[Stored records]
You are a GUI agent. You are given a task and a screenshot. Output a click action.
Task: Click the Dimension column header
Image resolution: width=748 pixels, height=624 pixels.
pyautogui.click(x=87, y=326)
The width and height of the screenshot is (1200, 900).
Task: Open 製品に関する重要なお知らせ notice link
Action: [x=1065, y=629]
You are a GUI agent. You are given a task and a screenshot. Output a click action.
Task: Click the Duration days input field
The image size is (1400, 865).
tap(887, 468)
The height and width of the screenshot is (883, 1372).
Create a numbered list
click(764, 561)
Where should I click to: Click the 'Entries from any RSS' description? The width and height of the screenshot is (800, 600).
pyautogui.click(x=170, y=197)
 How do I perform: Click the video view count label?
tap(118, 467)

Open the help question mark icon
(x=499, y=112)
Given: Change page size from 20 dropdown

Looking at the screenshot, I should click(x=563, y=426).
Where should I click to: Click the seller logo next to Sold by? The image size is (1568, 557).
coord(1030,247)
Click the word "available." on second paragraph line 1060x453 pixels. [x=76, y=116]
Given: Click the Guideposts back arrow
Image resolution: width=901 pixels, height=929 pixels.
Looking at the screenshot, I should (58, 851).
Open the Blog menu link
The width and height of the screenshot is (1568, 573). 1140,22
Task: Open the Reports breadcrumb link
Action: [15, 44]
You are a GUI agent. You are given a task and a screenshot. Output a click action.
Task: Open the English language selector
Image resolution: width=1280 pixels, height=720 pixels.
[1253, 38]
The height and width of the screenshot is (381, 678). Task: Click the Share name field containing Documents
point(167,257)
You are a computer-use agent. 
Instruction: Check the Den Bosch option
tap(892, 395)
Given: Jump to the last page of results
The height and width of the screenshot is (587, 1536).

* What is required: Look for the line with "Task: Open the English language selector" in the records above. Repeat it and each line after it exactly.

* Exercise solution:
Task: Open the English language selector
Image resolution: width=1280 pixels, height=720 pixels.
[1253, 38]
The height and width of the screenshot is (381, 678). Task: Click the Share name field containing Documents
point(167,257)
You are a computer-use agent. 
Instruction: Check the Den Bosch option
tap(892, 395)
Given: Jump to the last page of results
The height and width of the screenshot is (587, 1536).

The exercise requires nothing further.